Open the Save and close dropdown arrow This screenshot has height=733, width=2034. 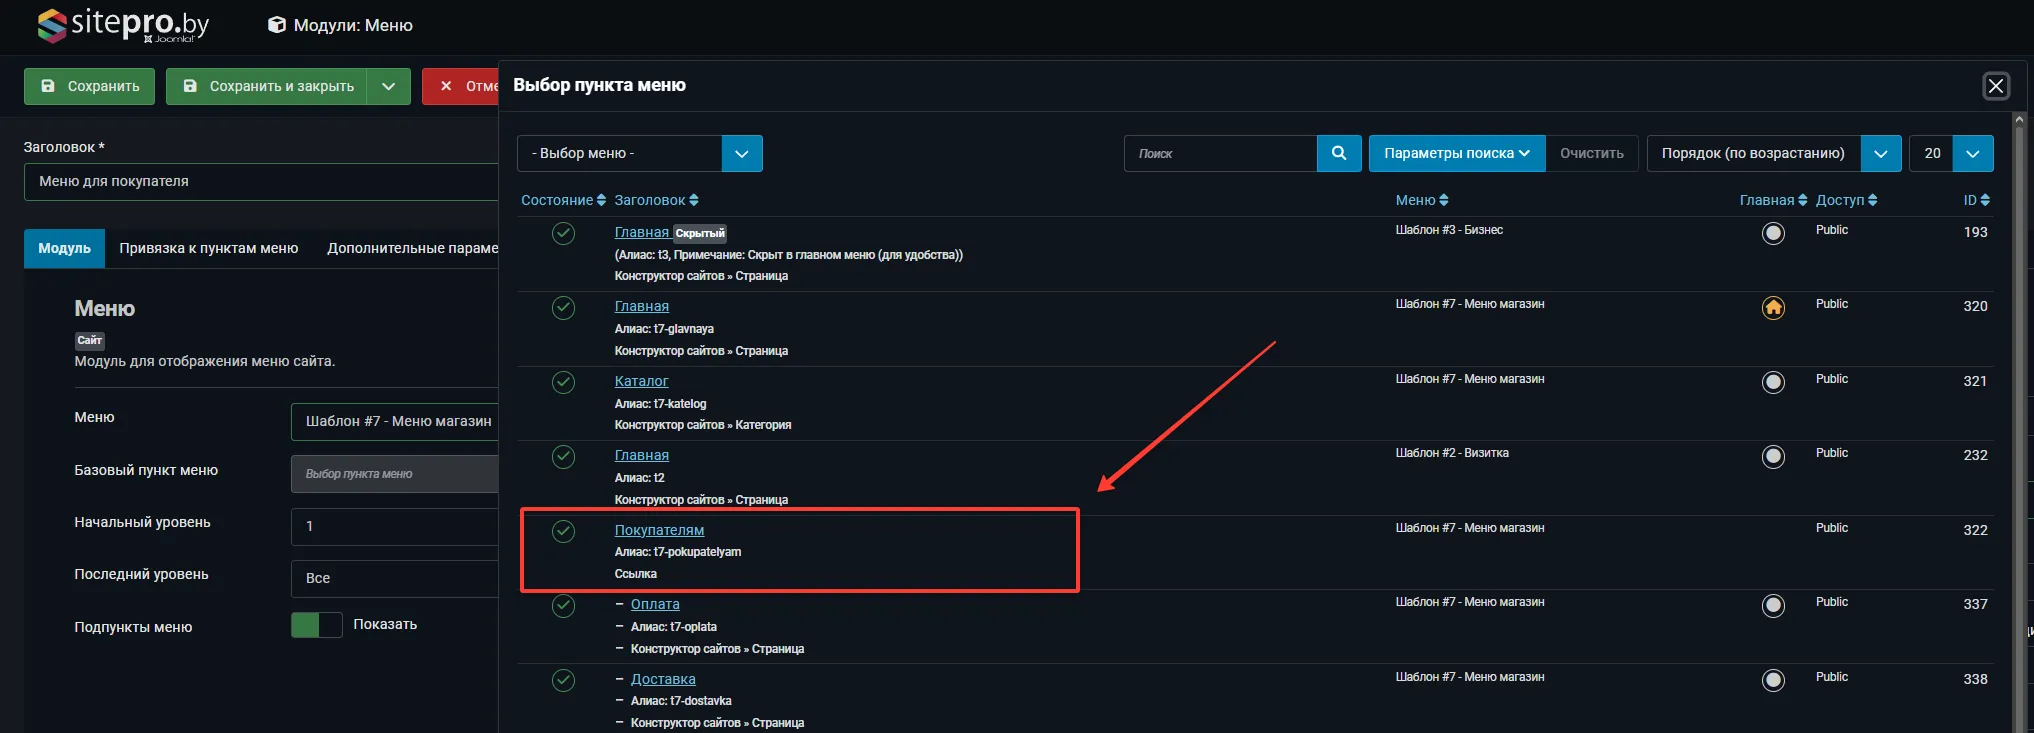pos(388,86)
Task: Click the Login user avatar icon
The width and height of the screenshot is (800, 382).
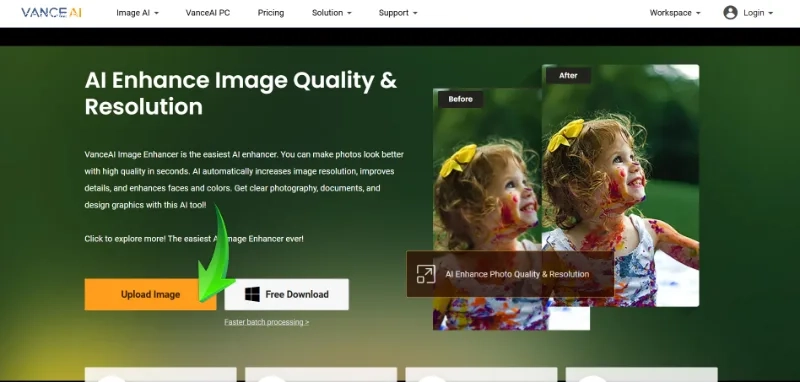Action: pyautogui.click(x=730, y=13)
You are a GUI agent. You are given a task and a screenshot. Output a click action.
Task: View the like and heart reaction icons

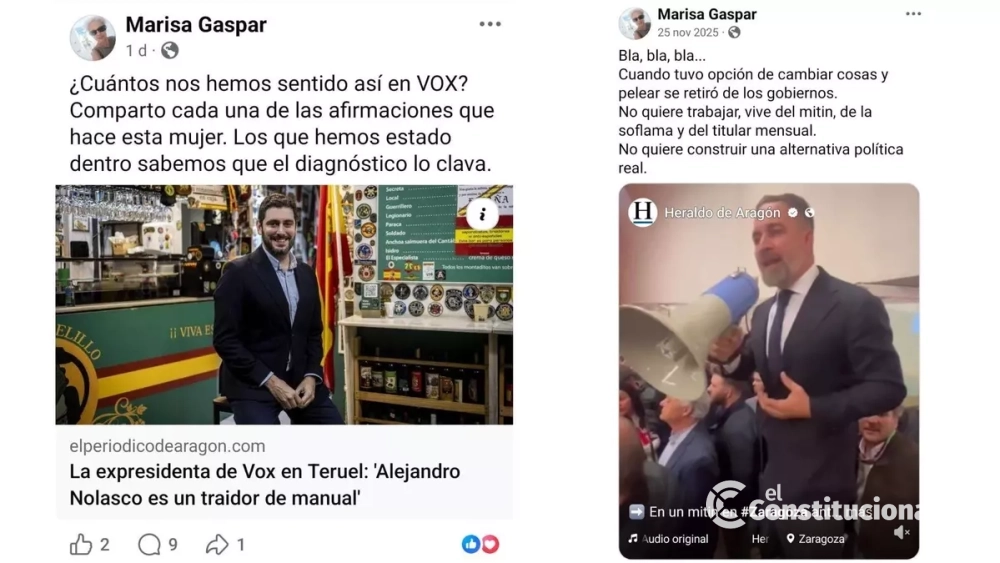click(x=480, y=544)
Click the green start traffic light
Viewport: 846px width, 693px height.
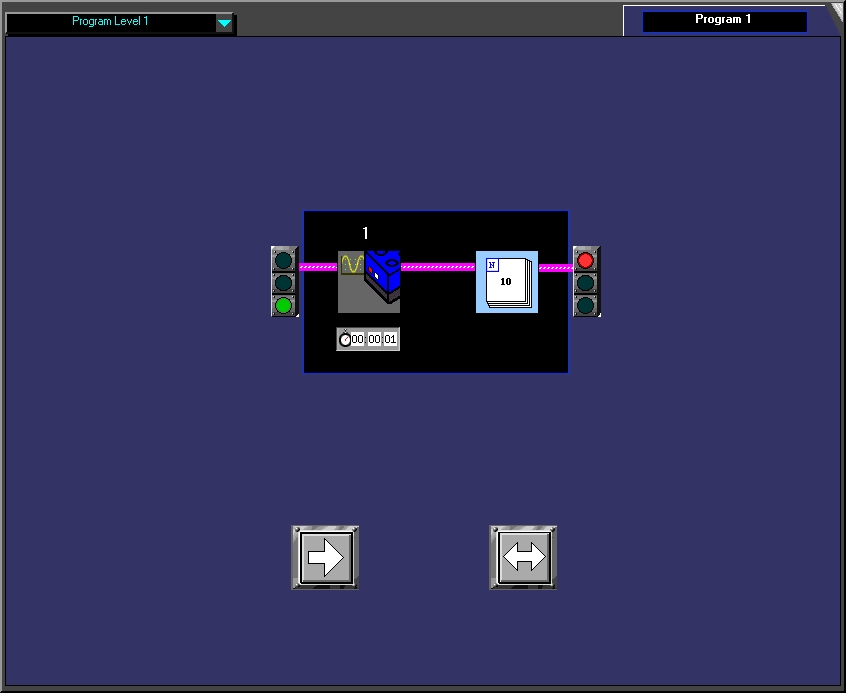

---

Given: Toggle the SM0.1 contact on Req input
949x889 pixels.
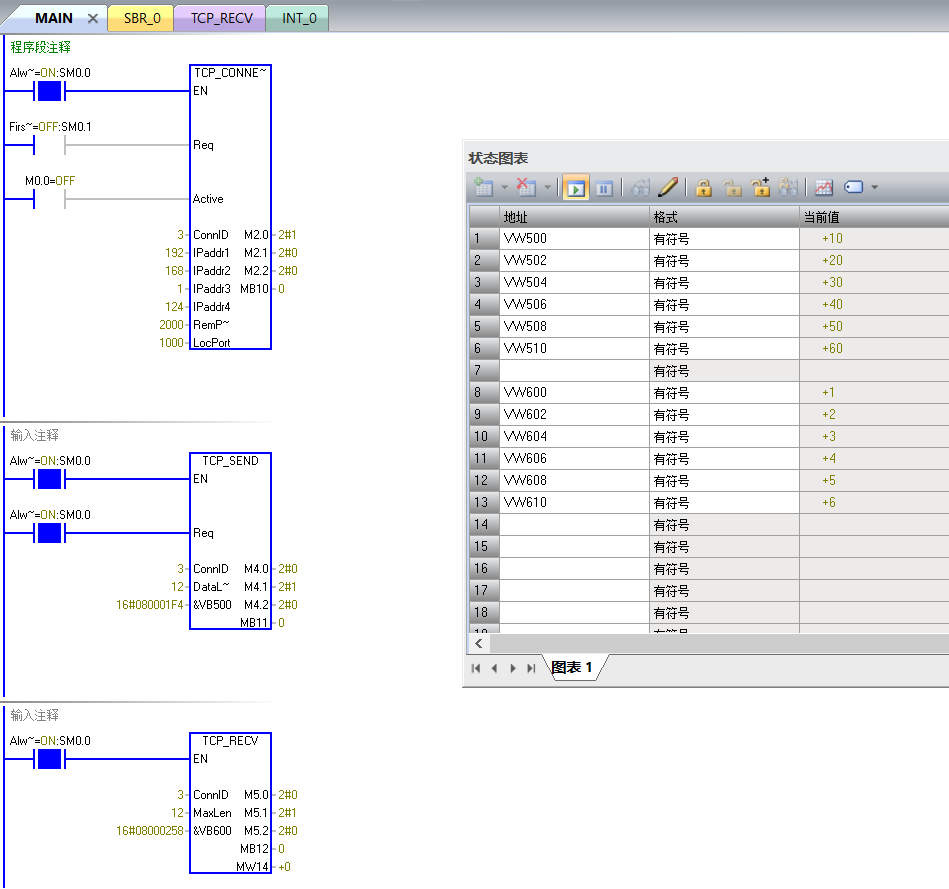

Exercise aim:
Beginning with the line above that has "Task: View the like and heart reaction icons" and going on through the line that has "Viewport: 846px width, 693px height.", retype every line exactly and add nothing else; drop the pictures.

Result of this exercise:
Task: View the like and heart reaction icons

click(x=480, y=544)
Click the green start traffic light
Viewport: 846px width, 693px height.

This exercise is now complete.